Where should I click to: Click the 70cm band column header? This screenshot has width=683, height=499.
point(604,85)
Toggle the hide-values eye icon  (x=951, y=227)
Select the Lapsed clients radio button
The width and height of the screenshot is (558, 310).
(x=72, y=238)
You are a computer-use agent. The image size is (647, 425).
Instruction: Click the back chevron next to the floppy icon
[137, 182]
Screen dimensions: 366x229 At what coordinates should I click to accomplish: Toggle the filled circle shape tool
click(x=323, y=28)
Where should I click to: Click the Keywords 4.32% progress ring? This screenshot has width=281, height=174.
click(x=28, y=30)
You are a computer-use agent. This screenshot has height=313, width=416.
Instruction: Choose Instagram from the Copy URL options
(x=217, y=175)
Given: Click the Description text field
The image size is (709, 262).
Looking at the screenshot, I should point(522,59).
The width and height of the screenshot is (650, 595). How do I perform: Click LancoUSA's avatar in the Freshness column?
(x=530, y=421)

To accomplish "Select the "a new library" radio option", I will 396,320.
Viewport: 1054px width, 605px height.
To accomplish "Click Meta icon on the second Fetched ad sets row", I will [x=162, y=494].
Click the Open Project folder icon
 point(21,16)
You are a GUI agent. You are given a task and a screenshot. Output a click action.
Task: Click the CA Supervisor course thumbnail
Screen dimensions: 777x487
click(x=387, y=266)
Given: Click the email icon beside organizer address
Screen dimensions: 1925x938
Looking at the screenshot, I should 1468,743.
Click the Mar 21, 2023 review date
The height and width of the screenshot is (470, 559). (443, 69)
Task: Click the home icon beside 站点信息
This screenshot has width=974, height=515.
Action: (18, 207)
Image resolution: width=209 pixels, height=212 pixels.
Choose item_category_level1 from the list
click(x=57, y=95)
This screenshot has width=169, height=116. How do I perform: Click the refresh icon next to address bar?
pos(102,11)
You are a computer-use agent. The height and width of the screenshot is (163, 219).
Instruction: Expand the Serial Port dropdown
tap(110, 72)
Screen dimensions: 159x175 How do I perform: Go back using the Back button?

■ ■ ■ ■ ■ ■ ■

▸ PROBLEM:
Only the lines from the one containing "You are a GUI" through the last line above belong in your answer. Retype them exactly.

▸ SOLVED EXERCISE:
You are a GUI agent. You are given a task and a screenshot. Output a click action.
Task: Click the CA Supervisor course thumbnail
Screen dimensions: 777x487
click(x=387, y=266)
Given: Click the email icon beside organizer address
Screen dimensions: 1925x938
Looking at the screenshot, I should 1468,743.
Click the Mar 21, 2023 review date
The height and width of the screenshot is (470, 559). (443, 69)
Task: Click the home icon beside 站点信息
This screenshot has width=974, height=515.
Action: (18, 207)
Image resolution: width=209 pixels, height=212 pixels.
Choose item_category_level1 from the list
click(x=57, y=95)
This screenshot has width=169, height=116. How do I perform: Click the refresh icon next to address bar?
pos(102,11)
You are a computer-use agent. The height and width of the screenshot is (163, 219).
Instruction: Expand the Serial Port dropdown
tap(110, 72)
Screen dimensions: 159x175 How do I perform: Go back using the Back button?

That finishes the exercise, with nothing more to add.